I  went in thinking why the gender switch? I'm going to love it or I am going to hate it. Ironically, I didn't love it and I didn't hate. it. 

The way it was staged is definitely geared toward our present time and the singing of "Is anybody there.. does anybody care.? " took on a whole new meaning of a woman's right to chose and politicians not agreeing on gun control or just about anything or that matter. The production really  makes us look at today's problems. Not the patriotic intent of the original authors of this musical but certainly the intent of Diane Paulus and her co-director.

The original simply showed how difficult it was to get the Declaration written; it was  very patriotic and made you feel warm and pride  about our countries' history.  This production makes us feel that the problems we are facing now as a multicultural society  and nation are just as difficult as the revolution. 

It is staged as contemporary women putting on a show. The women come out in modern dress and put on their costumes right in front of the audiences. 

While this is an interesting conceit it helps and hurts the show.

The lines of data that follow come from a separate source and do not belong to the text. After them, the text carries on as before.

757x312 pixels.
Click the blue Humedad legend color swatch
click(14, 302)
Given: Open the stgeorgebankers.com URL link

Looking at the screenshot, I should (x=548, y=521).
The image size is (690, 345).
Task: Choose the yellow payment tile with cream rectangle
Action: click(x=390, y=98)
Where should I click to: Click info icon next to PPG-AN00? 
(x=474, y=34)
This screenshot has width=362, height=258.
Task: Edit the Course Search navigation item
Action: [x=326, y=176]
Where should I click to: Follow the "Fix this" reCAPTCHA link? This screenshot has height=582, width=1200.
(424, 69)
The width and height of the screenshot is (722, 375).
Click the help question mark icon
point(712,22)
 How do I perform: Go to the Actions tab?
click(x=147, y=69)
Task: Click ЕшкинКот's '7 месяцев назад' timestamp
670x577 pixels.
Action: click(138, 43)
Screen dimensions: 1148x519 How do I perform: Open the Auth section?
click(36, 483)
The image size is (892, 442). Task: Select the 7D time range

We rarely forget for one moment that this is a bunch of women putting on a play. It's kind of like an old fashioned minstrel drag show with chintzy curtains being pulled to open and conceal the action. Some of the sexual innuendos are lost by it being played by women but it still works.  At the end, the women go back to their modern dress again reminding us  yet again that these are women putting on a play. 

In traditional productions of this musical, we believe that we are witnessing history.  The men on stage are the ones signing the document and living it.  The problem with this is that we never fully believe the people on stage are the men that signed the declaration of Independence. Having them change from street clothes to Revolutionary clothes in front of us makes it Brechtian and alienates the audience from then proceedings. 

What it does on a positive note is that we are witnessing women of today relating to the declaration with regards to a woman's right to chose and gun control. The cast is very good. 

I have to admit that I prefer the traditional  staging but this was certainly an interesting experiment that works on many levels. I just miss the patriotism of the traditional staging.